1 and 1/2 cups raw sugar
1 cup water
4 whole cloves, slightly crushed
1 vanilla pod, sliced open
4 cups  fresh sour cherries, pitted
2 cups vanilla vodka
"A cherry a year, a merry year."  Proverb


1.)  Mix sugar, water, cloves, and vanilla in a heavy pan.  Heat over medium heat until boiling.

2.)  Add sour cherries and a couple of their pits gathered in a small cheesecloth bag.  Boil 5 minutes.  Remove cheesecloth bag of pits.

3.)  Turn off the heat and allow to cool for 5 to 10 minutes.  Pour in vodka.

4.)  Ladle cherries into sterilized jars.  Cover with some of the steeping liquid to 1/4 inch headspace.

5.)  Top with a lid and ring.  Process in hot water bath for 10 minutes.  

6.)  If excess syrup remains, strain and use for cocktails or dessert topping.  Store the excess syrup in refrigerator.

"If life is a bowl of cherries, then what am I doing in the pits?"  Erma Bombeck

Chocolate-Blackberry Bit O' Heaven Syrup

"Nine out of ten people like chocolate.  The tenth person always lies."  John Q Tullius

This delicious concoction is just what I call it, a little bit of heaven in a syrup.  Although, categorically speaking, it is a little thick for syrup and a little thin for jam.  Nonetheless it is delicious with lots of different uses not the least of which is tasting it straight from the jar on a spoon.  (Please don't tell my Weight Watcher's leader about that last statement!)  It is wonderful in yogurt, warmed over ice cream, topping a cream cheese cinnamon bagel.....  You just cannot go wrong with this syrup, it adds a chocolate, berry flavor to what ever it is added to.  Simply divine.

"Make a list of important things to do today.  At the top of your list put, 'eat chocolate.'   Now you'll at least get one thing done today."    Gina Hayes

6 cups blackberries
3 cups sugar
Juice of one lemon
9 ounces bittersweet chocolate, chopped fine


1.)  In a large heavy pan, heat the blackberries and sugar until the sugar has dissolved.

2.)  Run the blackberry mixture through a food mill's smallest disc to rid the syrup of most of the seeds.

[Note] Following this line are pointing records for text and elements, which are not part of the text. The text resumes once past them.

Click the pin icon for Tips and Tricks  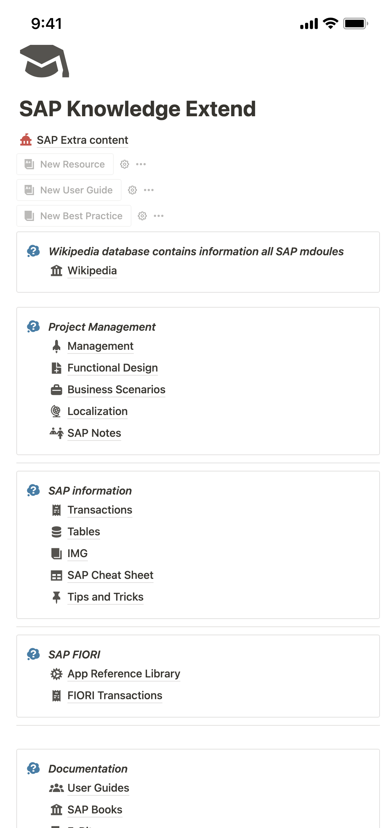pos(57,597)
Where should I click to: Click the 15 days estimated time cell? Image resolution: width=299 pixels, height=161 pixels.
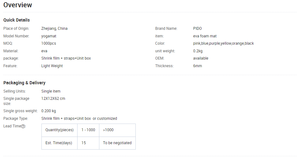tap(84, 143)
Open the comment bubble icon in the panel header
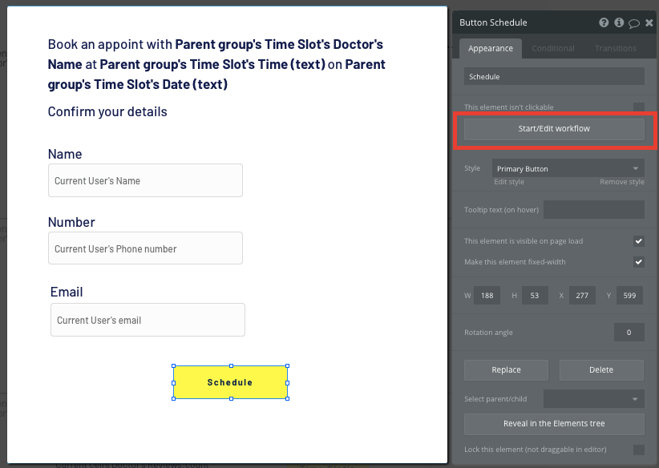 [x=635, y=22]
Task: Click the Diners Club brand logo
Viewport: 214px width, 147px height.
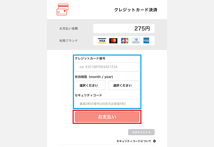Action: [136, 41]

3.)  Put the strained mixtures back into the heavy pan, add the lemon juice, and heat it to almost boiling.

4.)  Add the chopped chocolate and stir well until the chocolate is melted.  Allow the mixture to cool for an hour or two or six.

5.)  Bring the mixture back to a boil.  Boil hard for five minutes.  Stir constantly.  Do not stop stirring or it will easily scorch.

6.)  Turn off the heat.  Wait 2-3 minutes.  Push the chocolate-blackberry gently and see if the surface wrinkles.  If it does not wrinkle, turn the heat on again and boil hard another two minutes and let rest two minutes.  Check for wrinkling again.  Continue to reheat and rest until it wrinkles when gently pushed.

7.)  Ladle into sterilized jars.  Place lids and rings on jars.  Water bath process for ten minutes.

"Chocolate, the poor man's champagne." Daniel Woroma

  The above recipe can be used with sweet cherries to make a chocolate cherry syrup which is absolutely sublime. Please use the following ingredients with the aforementioned instructions:
3 cups sweet cherries, pitted; 2 cups sugar, juice of 1 lemon, and 5 ounces of chocolate chopped.

Inspired by Mrs. Wheelbarrow's Kitchen blog on chocolate, raspberry whatever.